Ms Ilnicka’s request comes after files prepared separately by both the gardaí and GSOC into her case were returned from the DPP with a direction that no prosecutions would follow.
Ms Ilnicka’s letter, addressed also to most members of the Dáil, says that an inquiry is required to get to the truth.
“Such an inquiry is needed to investigate my allegations of negligence and reckless disregard of basic requirements in dealing with my complaints of rape, sexual and physical assault,” she wrote.
“Furthermore, separate offences by a member of An Garda Siochana of long-term abuse followed the original assaults upon me and these incidents occurred in [the West] between September 2006 and April 2011.”
Her case dates from April 2006, when she was brought to a town in the west of Ireland on the promise of work and ended up being assaulted over a weekend.
Contemporaneous medical notes from the time confirm her allegation, but despite relating her claims in a hospital she was never medically examined.
Neither was her assailant arrested, and a garda investigation only began after a friend of hers contacted gardaí days after the incident.
She was not examined as a victim of sexual assault, despite her allegations and the fact that she presented with very obvious and severe physical injuries.
Neither the medical staff nor the gardaí pursued the matter thereafter.
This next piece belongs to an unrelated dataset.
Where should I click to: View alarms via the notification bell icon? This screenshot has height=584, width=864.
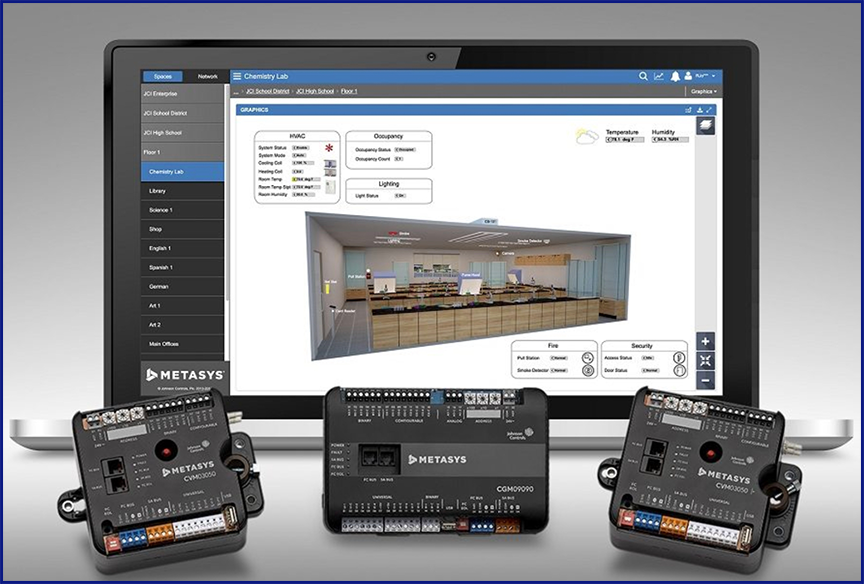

The incident was treated as one of domestic violence, despite the fact Ms Ilnicka hardly knew her assailant and was not in a relationship with him.
Some months after the assault, Ms Ilnicka was befriended by a garda whom, she claims, also sexually abused her.
In the course of a subsequent investigation it emerged that the garda in question has been the subject of an entirely unrelated previous allegation of sexual abuse some years previously.
After the Irish Examiner published her story, the Minister for Justice Frances Fitzgerald ordered a garda investigation.
In September last year, Ms Ilnicka was informed by the gardaí of the DPP’s decision in relation to how her case had been handled. Two weeks ago, GSOC informed her that the DPP was not proceeding either in prosecuting the garda involved.
In light of those decisions, Ms Ilnicka has requested a statutory inquiry to find out what exactly happened.